---- Provided records

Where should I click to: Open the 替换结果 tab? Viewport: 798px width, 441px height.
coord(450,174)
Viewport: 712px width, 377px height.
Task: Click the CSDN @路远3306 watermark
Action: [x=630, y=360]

--------

■ **Exercise instructions**: I would like you to output every record exactly as written.

■ **Response for this exercise**:
Where should I click to: Open the 替换结果 tab? Viewport: 798px width, 441px height.
coord(450,174)
Viewport: 712px width, 377px height.
Task: Click the CSDN @路远3306 watermark
Action: [x=630, y=360]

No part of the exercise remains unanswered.